**WHAT IS EXPECTED**
Copy out all lines of the records in which the word "agent" appears.

**DATA**
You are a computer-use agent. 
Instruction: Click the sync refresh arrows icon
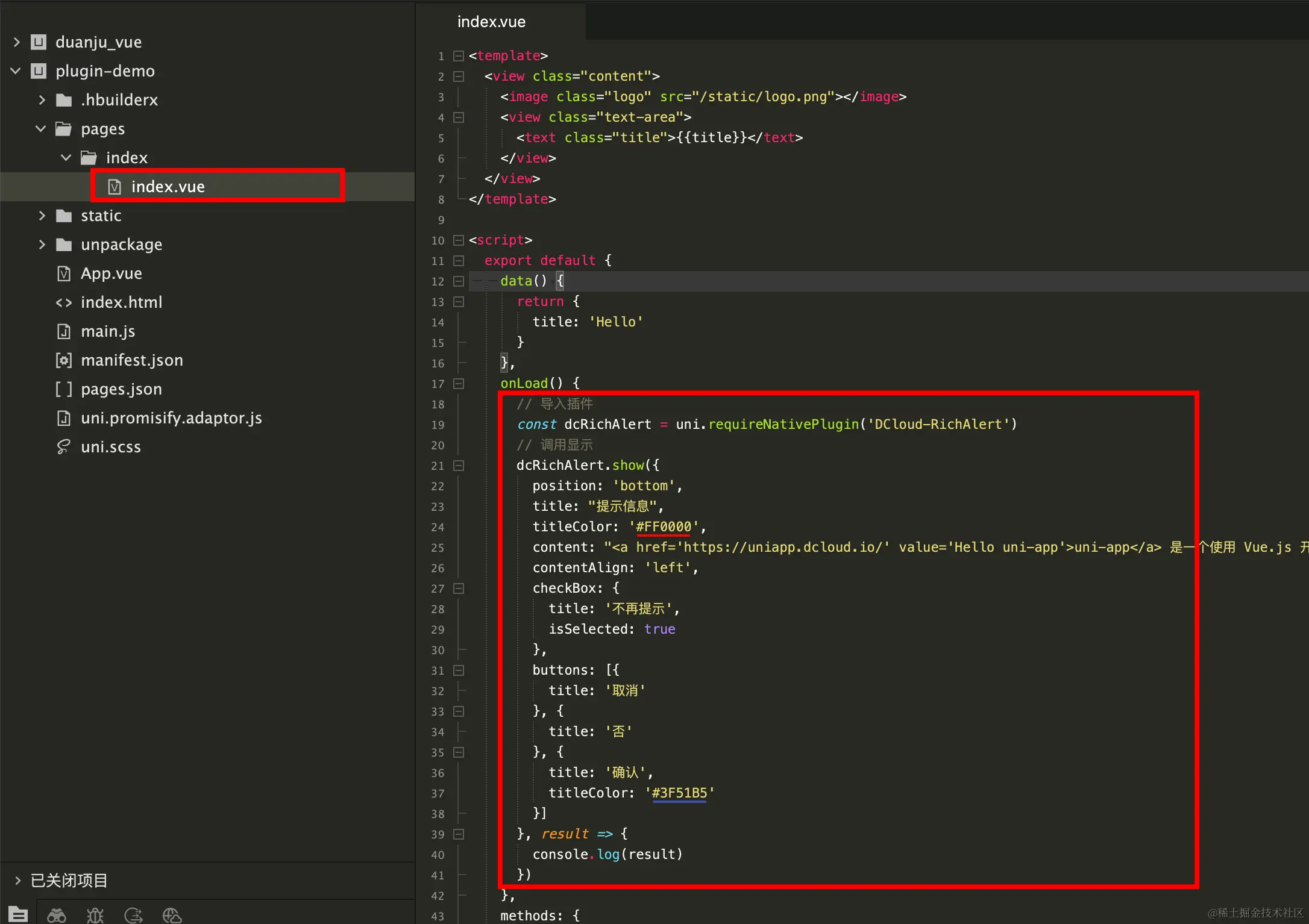pyautogui.click(x=133, y=916)
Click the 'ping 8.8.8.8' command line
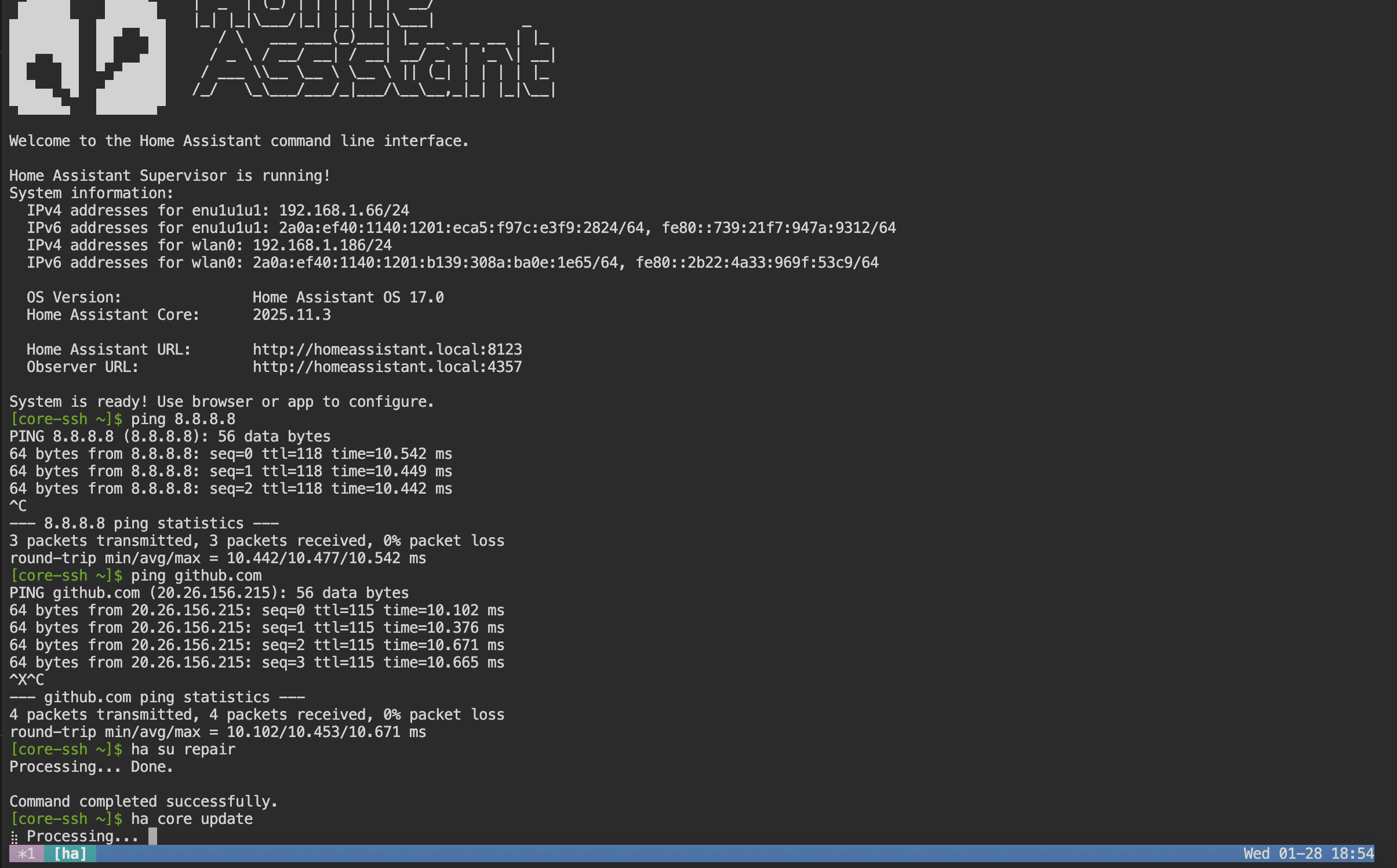The width and height of the screenshot is (1397, 868). 183,419
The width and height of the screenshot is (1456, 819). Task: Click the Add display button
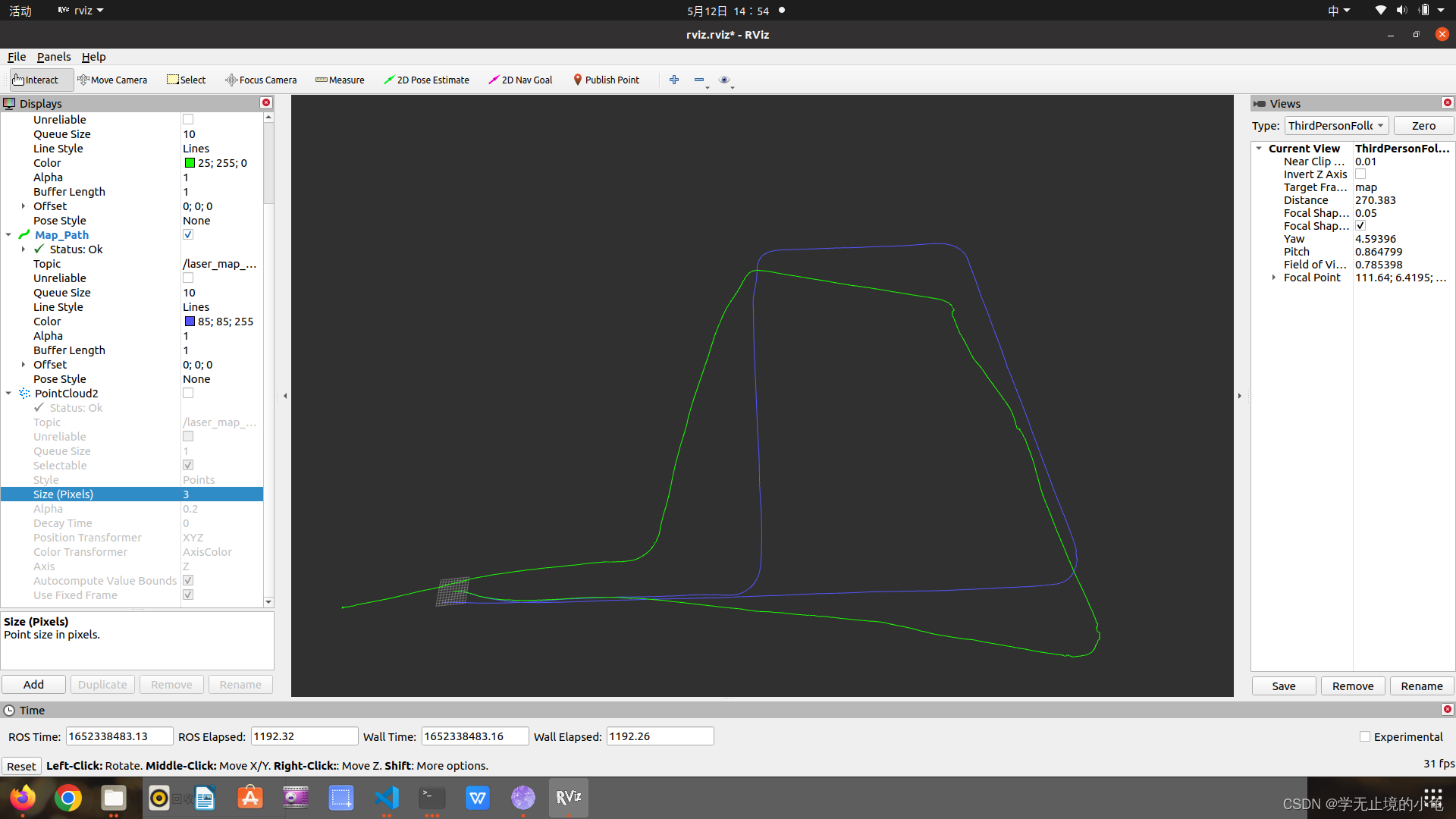click(33, 685)
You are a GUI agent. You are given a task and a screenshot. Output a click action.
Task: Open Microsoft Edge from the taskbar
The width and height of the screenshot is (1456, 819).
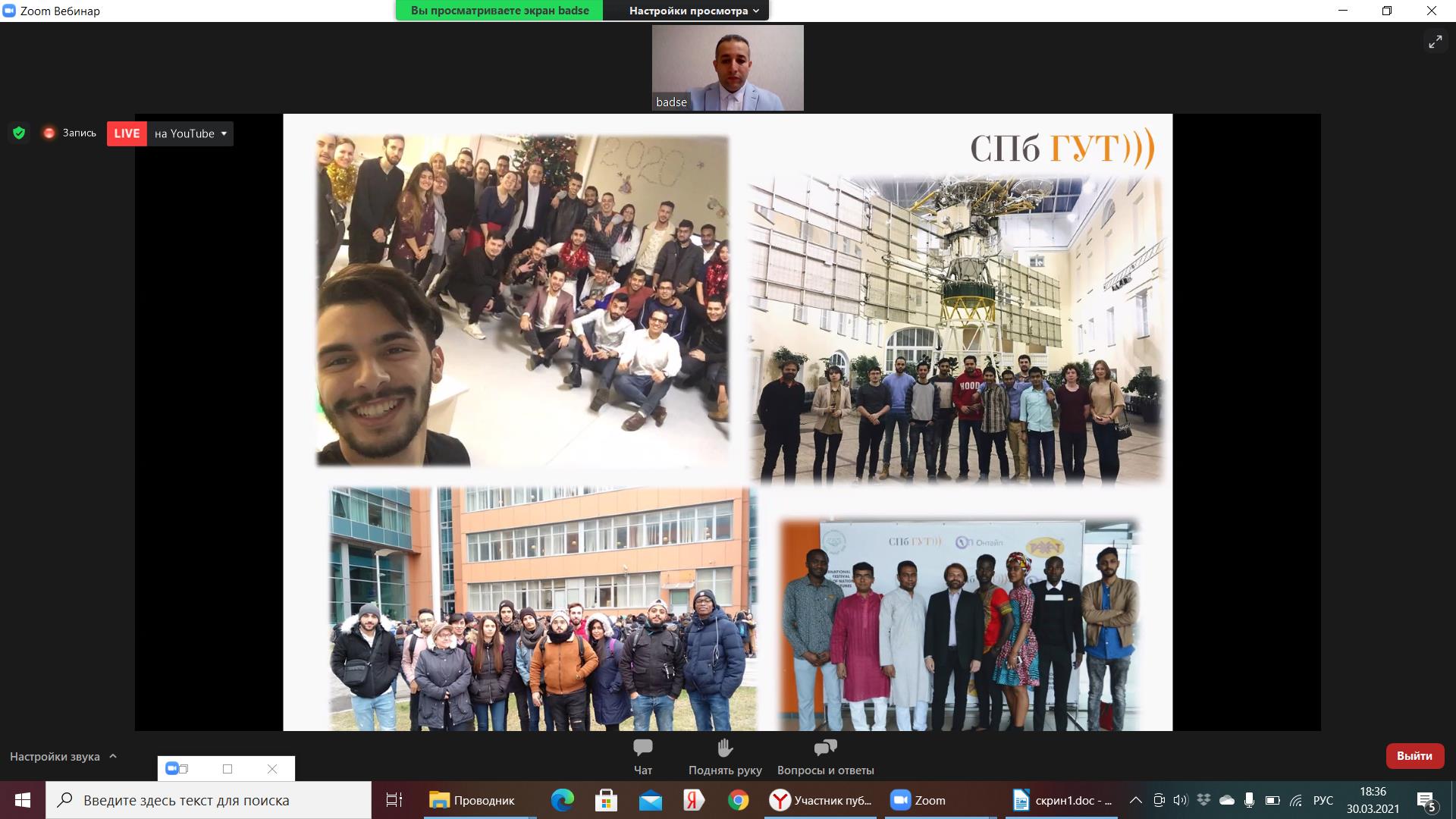(562, 800)
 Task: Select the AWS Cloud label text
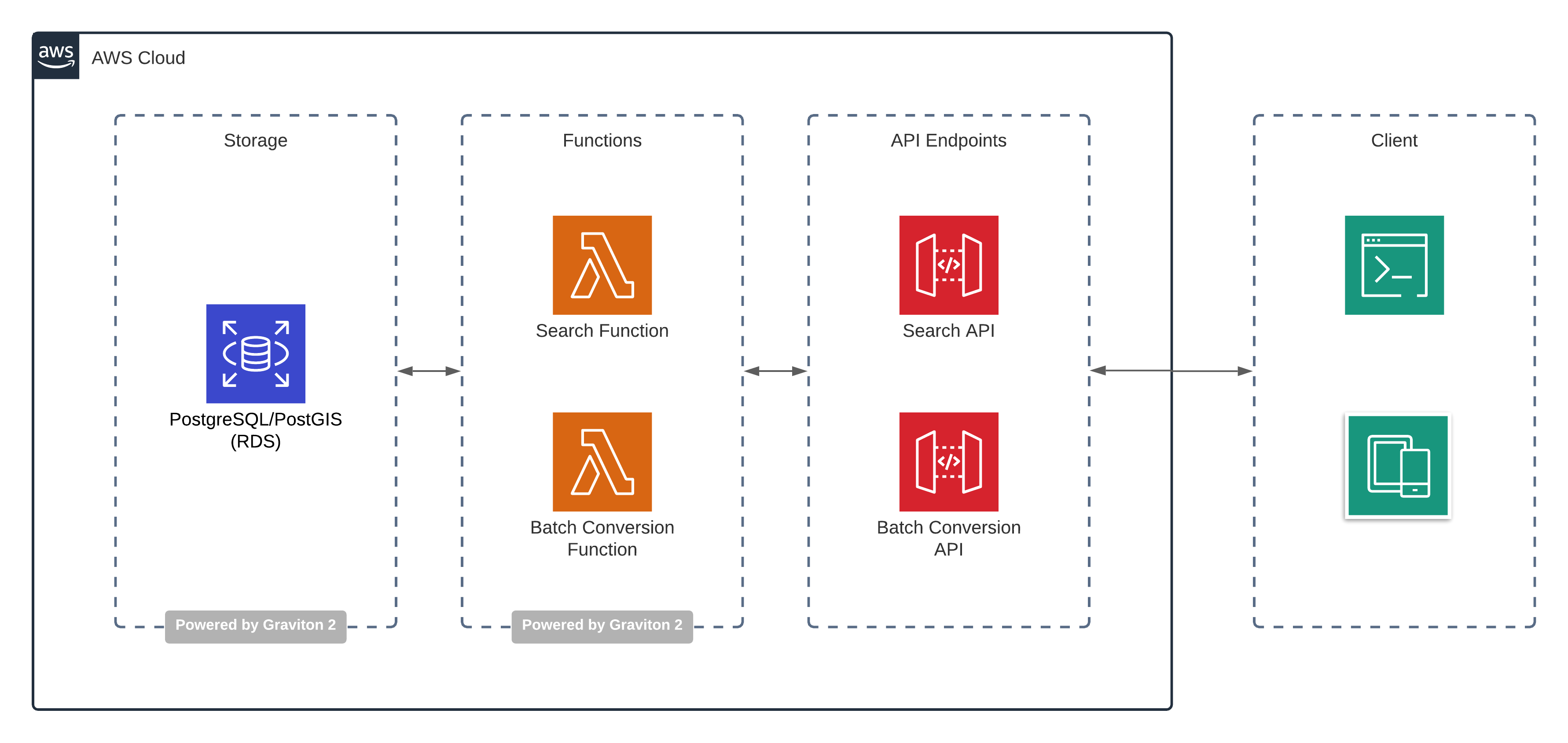pos(138,58)
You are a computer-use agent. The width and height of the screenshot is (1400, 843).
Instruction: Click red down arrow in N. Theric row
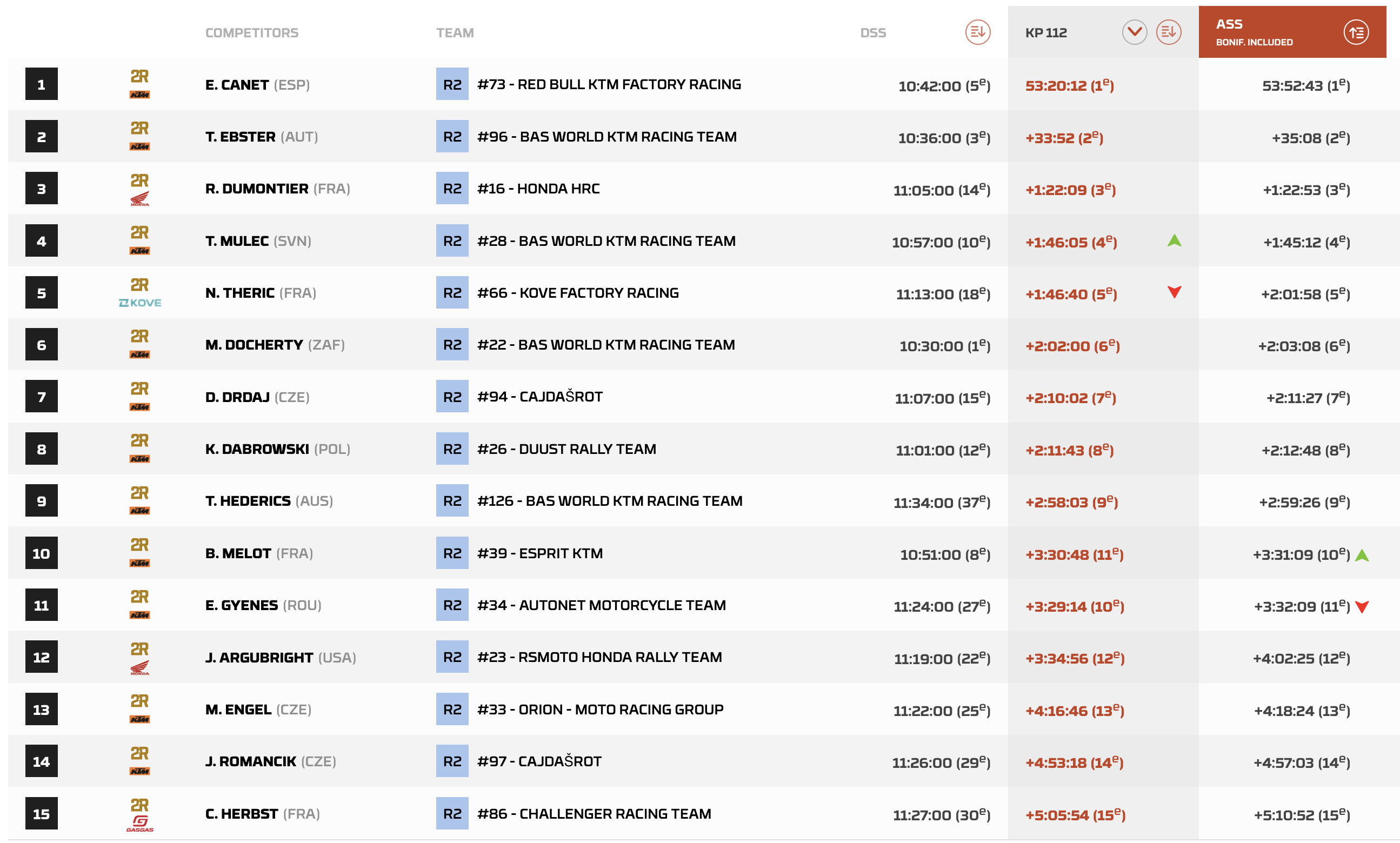pyautogui.click(x=1174, y=292)
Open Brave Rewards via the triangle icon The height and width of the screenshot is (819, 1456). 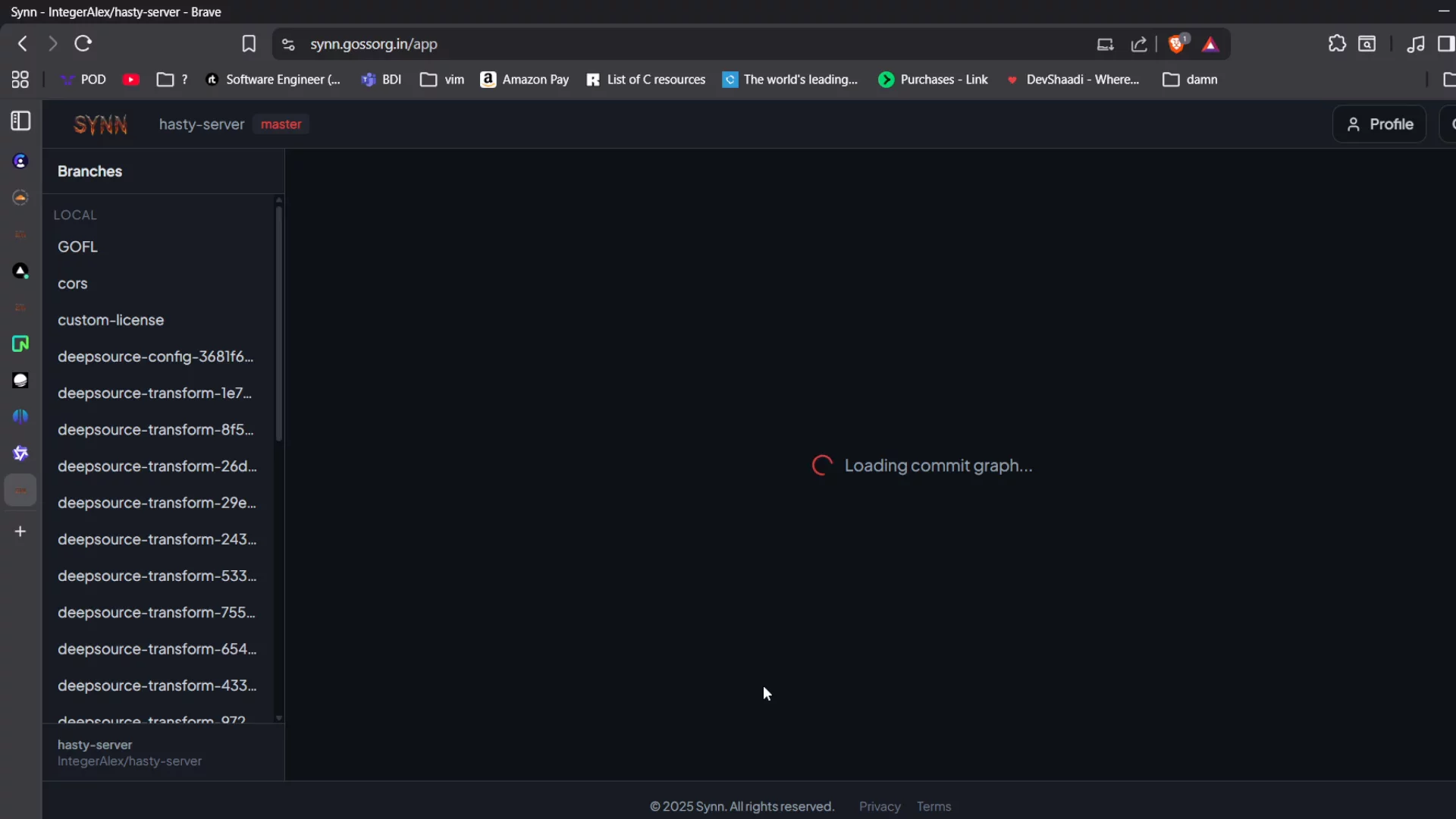click(1210, 44)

**ANSWER BELOW**
You are a computer-use agent. 
You are a GUI agent. You are given a task and a screenshot. Output a click action.
You are a computer-use agent. The width and height of the screenshot is (1400, 843).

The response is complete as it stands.